Dataset entries
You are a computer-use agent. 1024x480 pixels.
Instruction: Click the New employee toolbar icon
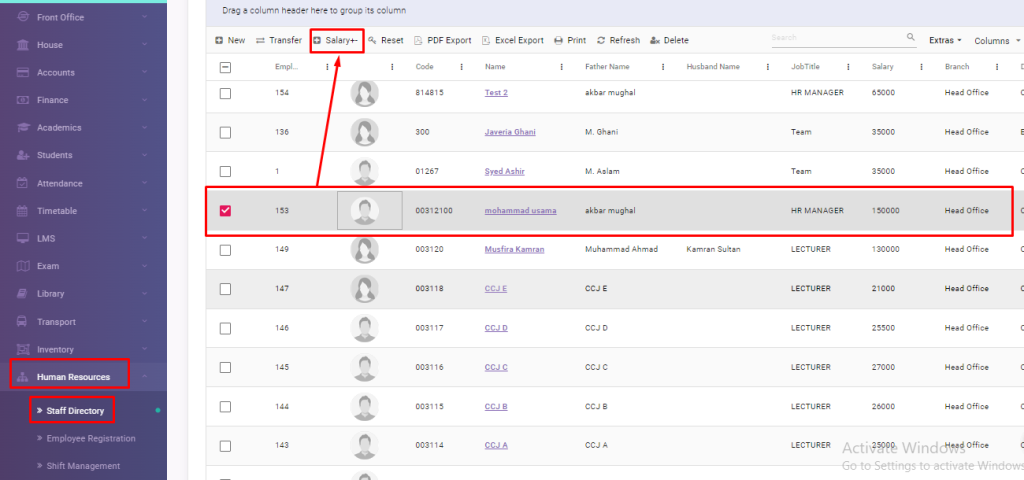click(x=219, y=41)
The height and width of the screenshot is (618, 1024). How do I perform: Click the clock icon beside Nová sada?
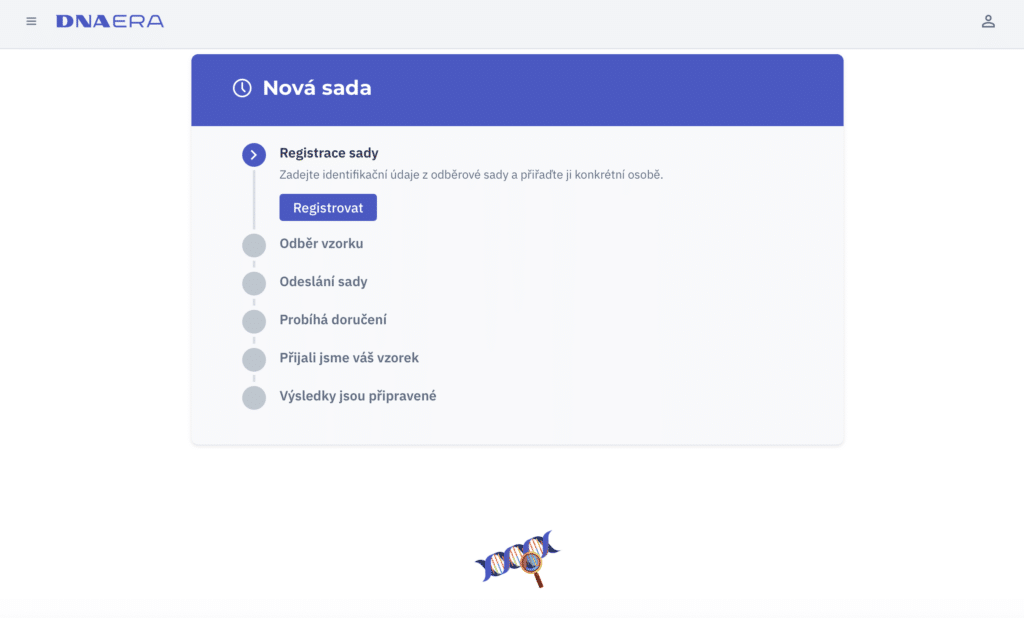click(x=242, y=88)
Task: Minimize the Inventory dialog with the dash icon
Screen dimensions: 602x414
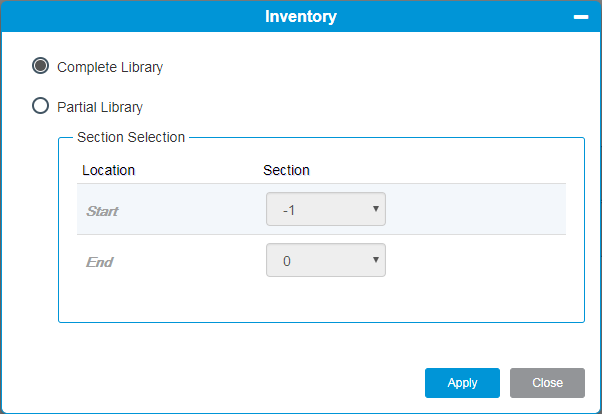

» **What this task involves**
With the pictures omitted, give every line above again exactly.

» **Answer to the exercise**
You are a computer-use agent. 1024x480 pixels.
Instruction: Click the New employee toolbar icon
click(x=219, y=41)
The height and width of the screenshot is (618, 1024). How do I perform: Click the clock icon beside Nová sada?
click(x=242, y=88)
Task: Minimize the Inventory dialog with the dash icon
Screen dimensions: 602x414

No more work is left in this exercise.